Further, within this bubble of false tolerance, there is prevalent among Christians the notion that nobody has any "right" or duty whatsoever to labor to instill Christian values in others and the world. We are often told that the Christian must not "impose" his or her ideas on anyone else. Everyone has a "right to their opinion," they say. Under the yoke of silence, Christians are, then, powerless to change society, to heal it and to purify it with the help of the grace of the Holy Spirit, since the truth must remain unspoken, undefended, hidden.

As an example, my daughter, whose duties include saving the lives of children, recently posted on Facebook the content of a conversation she had with another, unnamed nurse who works at Planned Parenthood. While my daughter is engaged in saving young people's lives, the other nurse is engaged in ending them.

As a result of that post, a stream of comments soon ensued. Among them was one that went something like this: "I'm not in favor of abortion, but we must not judge others. Planned Parenthood does lots of good in the world, like providing counseling and contraceptives. Who am I to tell someone what they should do with their own body? After all, Jesus Christ said "Do not judge, and you will not be judged" (Lk 6:37).

In this one, short, specious and bizarre but not uncommon comment, there are a number of serious problems. First, within the context of abortion, we are not talking about what someone "does with their own body" but what they do to other people with their body; namely, the intentional killing of innocent, unborn human persons.
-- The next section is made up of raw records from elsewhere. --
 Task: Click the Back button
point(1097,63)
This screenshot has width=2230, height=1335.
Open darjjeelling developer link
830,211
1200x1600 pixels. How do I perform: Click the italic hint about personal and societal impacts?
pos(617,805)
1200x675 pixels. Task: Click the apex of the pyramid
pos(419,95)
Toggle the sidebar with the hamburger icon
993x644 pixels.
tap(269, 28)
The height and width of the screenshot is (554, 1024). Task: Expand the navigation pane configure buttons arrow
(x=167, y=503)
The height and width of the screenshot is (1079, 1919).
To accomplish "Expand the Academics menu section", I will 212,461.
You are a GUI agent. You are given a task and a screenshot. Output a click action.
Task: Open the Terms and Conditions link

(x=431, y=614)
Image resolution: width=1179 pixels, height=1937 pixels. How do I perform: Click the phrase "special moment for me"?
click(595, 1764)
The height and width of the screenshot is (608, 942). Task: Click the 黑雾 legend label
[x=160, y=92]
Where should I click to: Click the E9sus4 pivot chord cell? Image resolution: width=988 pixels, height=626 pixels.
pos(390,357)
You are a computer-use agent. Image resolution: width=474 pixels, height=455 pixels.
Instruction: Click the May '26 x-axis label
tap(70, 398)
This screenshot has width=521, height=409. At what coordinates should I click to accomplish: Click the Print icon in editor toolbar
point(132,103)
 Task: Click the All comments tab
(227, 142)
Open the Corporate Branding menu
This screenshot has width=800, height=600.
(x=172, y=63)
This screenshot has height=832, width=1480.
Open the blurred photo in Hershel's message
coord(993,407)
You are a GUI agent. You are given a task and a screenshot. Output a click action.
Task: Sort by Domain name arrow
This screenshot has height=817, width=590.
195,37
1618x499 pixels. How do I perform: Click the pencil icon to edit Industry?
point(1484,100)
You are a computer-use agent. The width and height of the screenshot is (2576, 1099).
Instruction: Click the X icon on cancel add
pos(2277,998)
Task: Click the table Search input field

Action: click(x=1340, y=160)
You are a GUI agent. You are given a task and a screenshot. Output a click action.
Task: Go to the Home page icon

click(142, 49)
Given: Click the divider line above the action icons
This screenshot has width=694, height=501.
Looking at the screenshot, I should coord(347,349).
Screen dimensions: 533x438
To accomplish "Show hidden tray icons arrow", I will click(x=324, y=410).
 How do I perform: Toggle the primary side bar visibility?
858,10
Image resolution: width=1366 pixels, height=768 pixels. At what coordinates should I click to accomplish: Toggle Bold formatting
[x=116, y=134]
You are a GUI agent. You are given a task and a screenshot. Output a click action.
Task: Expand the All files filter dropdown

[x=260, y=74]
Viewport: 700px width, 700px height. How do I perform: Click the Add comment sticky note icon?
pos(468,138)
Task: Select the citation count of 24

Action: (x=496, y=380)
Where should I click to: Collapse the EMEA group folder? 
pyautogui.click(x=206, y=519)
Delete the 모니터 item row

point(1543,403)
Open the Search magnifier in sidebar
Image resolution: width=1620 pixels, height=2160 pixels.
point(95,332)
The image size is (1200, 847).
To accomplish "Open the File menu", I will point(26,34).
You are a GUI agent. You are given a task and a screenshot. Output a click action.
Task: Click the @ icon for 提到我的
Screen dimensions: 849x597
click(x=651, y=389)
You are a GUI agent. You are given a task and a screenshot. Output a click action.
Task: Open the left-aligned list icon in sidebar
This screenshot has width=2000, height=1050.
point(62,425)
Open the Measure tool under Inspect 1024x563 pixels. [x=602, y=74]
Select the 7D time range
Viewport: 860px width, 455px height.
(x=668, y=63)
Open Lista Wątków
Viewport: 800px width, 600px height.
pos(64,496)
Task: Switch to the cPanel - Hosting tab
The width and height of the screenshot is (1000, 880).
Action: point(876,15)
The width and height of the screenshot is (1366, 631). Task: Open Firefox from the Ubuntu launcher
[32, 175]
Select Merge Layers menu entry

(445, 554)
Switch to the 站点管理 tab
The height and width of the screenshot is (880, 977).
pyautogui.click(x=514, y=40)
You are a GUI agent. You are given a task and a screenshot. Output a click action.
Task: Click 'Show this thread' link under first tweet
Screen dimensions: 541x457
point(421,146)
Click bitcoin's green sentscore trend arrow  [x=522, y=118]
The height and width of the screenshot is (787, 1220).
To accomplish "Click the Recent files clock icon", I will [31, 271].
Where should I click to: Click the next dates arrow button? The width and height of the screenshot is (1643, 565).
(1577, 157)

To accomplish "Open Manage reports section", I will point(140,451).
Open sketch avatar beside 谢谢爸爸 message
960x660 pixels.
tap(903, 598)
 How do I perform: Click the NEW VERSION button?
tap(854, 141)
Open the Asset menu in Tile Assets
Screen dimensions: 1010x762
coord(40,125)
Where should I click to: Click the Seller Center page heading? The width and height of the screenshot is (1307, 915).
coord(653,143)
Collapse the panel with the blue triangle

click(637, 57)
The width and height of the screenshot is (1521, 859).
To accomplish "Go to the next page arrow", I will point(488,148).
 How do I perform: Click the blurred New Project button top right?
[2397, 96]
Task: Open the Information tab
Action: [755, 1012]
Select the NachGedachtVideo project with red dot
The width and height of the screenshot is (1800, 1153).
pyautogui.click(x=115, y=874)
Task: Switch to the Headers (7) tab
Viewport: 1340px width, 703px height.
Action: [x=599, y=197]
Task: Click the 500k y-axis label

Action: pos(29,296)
Second, adhering to the notion that Planned Parenthood "does lots of good in the world" because they counsel couples, is akin to raising the many tyrants in history who are responsible for the deaths of millions to heroic status because they handed out some candy. But what about the words of Jesus? Did our Savior ever condemn all types of judgment?

One problem we find in contemporary Christianity is that some Christians who read the Bible do not read it well. That is, they fail to interpret Scripture in its entire context. Additionally, they fail to read Scripture in union with the living body of the Church. Last, they reject or ignore the authority of the Church, the Magisterium, who alone is divinely authorized to interpret Scripture authentically. That, of course, is not to suggest that well-meaning Christians should not read and interpret Scripture at all; but it is to say that when Scripture is interpreted in an individualistic and isolated way, in rejection of the Church whose soul is the Holy Spirit, and who formally canonized the scriptures within the context of her divine liturgy, all kinds of serious problems quickly develop.

But back to the question: Did Jesus condemn all types of judgment? Nope. On the contrary, Jesus himself calls us to judge properly and with charity for the sake of building up the kingdom of God, for the sake of healing individuals and society. Fraternal correction for the good of another is an act of charity that is encouraged by Jesus and by the authors of the New Testament.

First, let's take a look at Luke 6:37. If we back up to v. 27, we find that the words of Jesus regarding judgment are given within the context of love of enemies and exercising the virtues of mercy and forgiveness. Further, if we read all the way to v. 42, we find that Jesus does not condemn all forms of judgment but rather hypocrisy.

"How can you say to your brother, 'Brother, let me remove that splinter in your eye,' when you do not even notice the wooden beam in your own eye? You hypocrite! Remove the wooden beam from your eye first; then you will see clearly to remove the splinter in your brother's eye" (Lk 6:42).

And what happens when we fail to remove the beam from our eye, lead a life of holiness, and properly judge what is right and wrong, that we may see and walk with the light of God? In that case, the blind lead the blind, and both fall into a pit (Lk 6:39).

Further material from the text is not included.